Cumulative queries are easy to write but easy to get subtly wrong — a missing ROWS frame or a stray runningAccumulate can ship dashboards with numbers that look plausible but are inconsistent. Pulse provides ClickHouse expertise and ongoing operational support: reviewing query patterns for correctness and performance, catching non-deterministic constructs before they reach production, and tuning the underlying table design (sort keys, partitioning, projections) so that large running aggregations stay fast. If your team relies on time-series rollups and running totals, Pulse helps make sure they are both correct and efficient.

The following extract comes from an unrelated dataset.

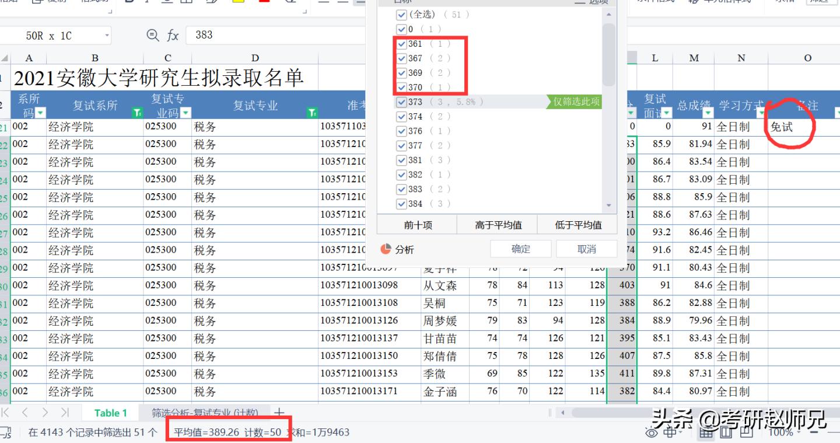Expand the Name Box dropdown arrow
840x443 pixels.
[x=107, y=36]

Frequently Asked Questions

Q: What is the difference between ROWS UNBOUNDED PRECEDING and the default frame?

ROWS UNBOUNDED PRECEDING counts physical rows, so every row gets a distinct running total. The default frame when you only specify ORDER BY is RANGE BETWEEN UNBOUNDED PRECEDING AND CURRENT ROW, which treats rows with equal ORDER BY values as peers and gives them the same total. They match only when the sort key is unique.

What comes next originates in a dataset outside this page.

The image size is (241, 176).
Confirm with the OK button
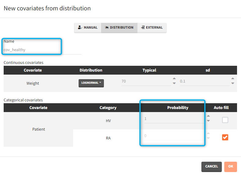click(x=230, y=166)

Q: How do I make a cumulative sum reset for each group?

Add PARTITION BY <group_column> to the OVER clause. The accumulation restarts at each partition boundary, so each group accumulates independently.

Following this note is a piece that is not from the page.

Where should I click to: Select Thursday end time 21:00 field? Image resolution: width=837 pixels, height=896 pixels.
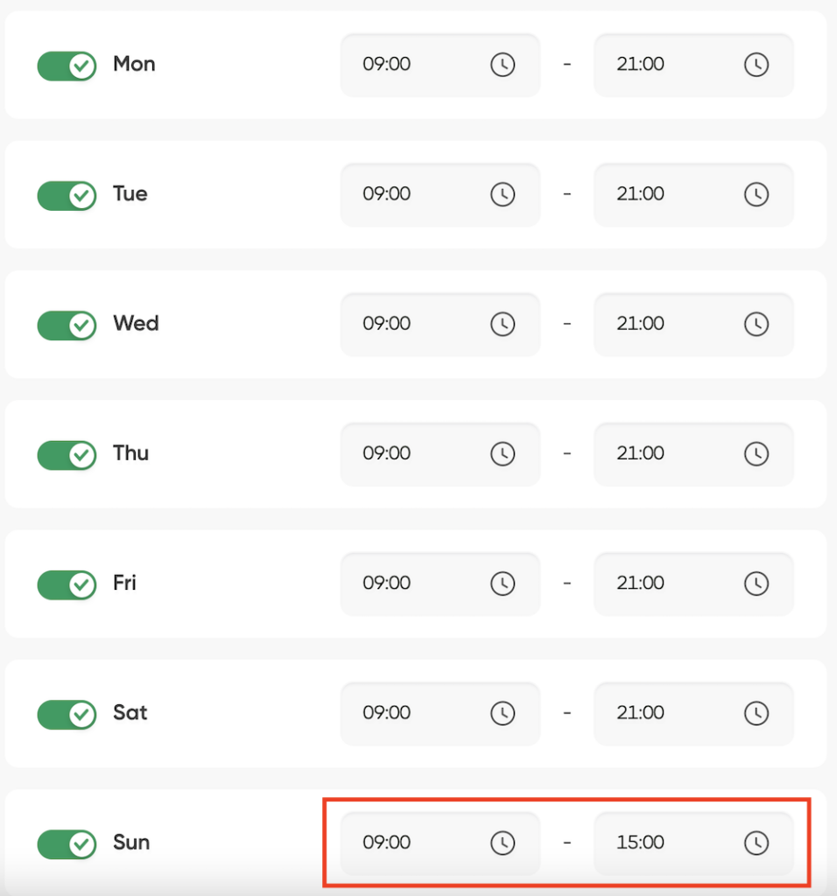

Q: Should I use runningAccumulate for running totals?

Generally no. Its result order depends on how data blocks are processed, so it can return different values across runs or after merges. A sum(...) OVER (ORDER BY ...) window function is deterministic and is the recommended approach.

Q: How do I compute a moving average over the last N rows?

Use a bounded frame: avg(value) OVER (ORDER BY ts ROWS BETWEEN N-1 PRECEDING AND CURRENT ROW). For a 7-row average use 6 PRECEDING. This counts rows, not a time interval.

Q: Can I compute a cumulative count of distinct values?

countDistinct is not a window function, so a direct OVER won't give a running distinct count. Common approaches are accumulating an uniqExactState/uniqState or restructuring with arrays; the Altinity Knowledge Base "Cumulative Anything" article documents patterns for this. Validate results carefully, as approximate uniq* states accumulate approximation error.

Q: What's the array-based alternative for a cumulative sum?

arrayCumSum(arr) returns prefix sums of an array, and groupArrayMovingSum returns a moving sum as an array. These are handy when your data is already arranged as arrays (for example via groupArray), but for row-oriented results window functions are clearer.